Records provided
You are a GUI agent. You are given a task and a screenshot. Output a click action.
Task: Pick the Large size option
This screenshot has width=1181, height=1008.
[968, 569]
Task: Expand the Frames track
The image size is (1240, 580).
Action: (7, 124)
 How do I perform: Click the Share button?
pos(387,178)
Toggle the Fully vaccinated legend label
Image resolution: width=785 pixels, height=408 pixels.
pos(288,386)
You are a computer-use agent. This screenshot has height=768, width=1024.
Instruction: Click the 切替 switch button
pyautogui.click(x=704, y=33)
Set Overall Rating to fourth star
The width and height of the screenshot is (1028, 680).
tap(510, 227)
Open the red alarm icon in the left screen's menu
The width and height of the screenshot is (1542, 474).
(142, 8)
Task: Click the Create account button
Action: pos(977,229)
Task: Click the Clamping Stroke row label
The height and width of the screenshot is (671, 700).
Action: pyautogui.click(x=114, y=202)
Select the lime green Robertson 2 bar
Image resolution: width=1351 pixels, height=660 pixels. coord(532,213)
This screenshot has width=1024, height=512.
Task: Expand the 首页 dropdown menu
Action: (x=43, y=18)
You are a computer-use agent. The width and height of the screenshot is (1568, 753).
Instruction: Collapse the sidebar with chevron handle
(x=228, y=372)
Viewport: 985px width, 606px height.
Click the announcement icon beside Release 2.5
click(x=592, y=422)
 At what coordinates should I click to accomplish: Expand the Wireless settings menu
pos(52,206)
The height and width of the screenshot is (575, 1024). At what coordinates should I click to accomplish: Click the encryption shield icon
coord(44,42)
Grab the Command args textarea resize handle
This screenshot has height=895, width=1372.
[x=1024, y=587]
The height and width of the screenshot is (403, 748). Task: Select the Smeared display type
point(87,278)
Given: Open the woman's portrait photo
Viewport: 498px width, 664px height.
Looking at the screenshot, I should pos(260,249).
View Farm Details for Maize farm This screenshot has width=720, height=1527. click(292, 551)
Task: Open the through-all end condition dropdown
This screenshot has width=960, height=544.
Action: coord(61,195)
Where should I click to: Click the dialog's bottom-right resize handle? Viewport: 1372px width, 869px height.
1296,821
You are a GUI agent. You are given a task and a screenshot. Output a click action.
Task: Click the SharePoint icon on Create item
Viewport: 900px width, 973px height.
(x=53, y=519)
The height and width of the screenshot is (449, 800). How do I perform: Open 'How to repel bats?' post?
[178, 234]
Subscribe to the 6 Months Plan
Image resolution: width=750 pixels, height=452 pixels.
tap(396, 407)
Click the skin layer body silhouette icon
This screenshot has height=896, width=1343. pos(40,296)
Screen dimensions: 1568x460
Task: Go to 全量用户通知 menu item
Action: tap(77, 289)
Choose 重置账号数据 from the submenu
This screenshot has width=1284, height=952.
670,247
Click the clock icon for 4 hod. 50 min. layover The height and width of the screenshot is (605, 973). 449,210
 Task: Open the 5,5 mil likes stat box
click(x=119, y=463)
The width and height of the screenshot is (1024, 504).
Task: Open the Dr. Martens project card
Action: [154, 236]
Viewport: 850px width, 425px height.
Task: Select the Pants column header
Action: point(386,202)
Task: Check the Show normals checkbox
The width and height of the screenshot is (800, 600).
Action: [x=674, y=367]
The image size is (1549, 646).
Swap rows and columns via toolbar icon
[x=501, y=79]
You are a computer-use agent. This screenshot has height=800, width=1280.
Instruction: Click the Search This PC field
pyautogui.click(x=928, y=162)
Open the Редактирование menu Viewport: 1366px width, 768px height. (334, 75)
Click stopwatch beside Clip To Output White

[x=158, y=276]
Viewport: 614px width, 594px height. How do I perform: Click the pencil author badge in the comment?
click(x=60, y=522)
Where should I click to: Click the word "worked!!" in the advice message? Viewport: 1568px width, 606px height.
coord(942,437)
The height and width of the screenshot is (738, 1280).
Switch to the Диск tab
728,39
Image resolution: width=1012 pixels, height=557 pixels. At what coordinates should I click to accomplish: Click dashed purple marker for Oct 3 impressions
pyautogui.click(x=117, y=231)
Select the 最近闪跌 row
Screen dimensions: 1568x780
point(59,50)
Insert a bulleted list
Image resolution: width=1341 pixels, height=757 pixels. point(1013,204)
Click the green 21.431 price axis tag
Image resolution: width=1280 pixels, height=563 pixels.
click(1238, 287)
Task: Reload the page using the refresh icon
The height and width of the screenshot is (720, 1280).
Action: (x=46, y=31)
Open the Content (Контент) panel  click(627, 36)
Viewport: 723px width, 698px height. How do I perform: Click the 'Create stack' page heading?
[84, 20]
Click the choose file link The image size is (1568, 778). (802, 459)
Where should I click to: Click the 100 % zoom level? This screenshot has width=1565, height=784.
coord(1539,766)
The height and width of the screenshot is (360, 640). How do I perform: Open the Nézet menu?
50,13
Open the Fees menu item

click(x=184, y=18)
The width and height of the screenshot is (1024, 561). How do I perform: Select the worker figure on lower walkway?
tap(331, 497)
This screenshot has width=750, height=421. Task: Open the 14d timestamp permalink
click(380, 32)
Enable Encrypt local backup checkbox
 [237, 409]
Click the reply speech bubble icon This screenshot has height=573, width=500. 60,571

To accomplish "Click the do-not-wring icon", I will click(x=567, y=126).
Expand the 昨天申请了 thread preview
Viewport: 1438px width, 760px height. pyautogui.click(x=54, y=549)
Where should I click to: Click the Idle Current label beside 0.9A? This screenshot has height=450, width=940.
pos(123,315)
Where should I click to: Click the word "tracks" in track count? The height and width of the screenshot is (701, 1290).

Exercise
Look through the entries and return every line where "track" appears.

Task output
Task: Expand the Frames track
Where should I click to: Click the word "tracks" in track count? The height and width of the screenshot is (701, 1290).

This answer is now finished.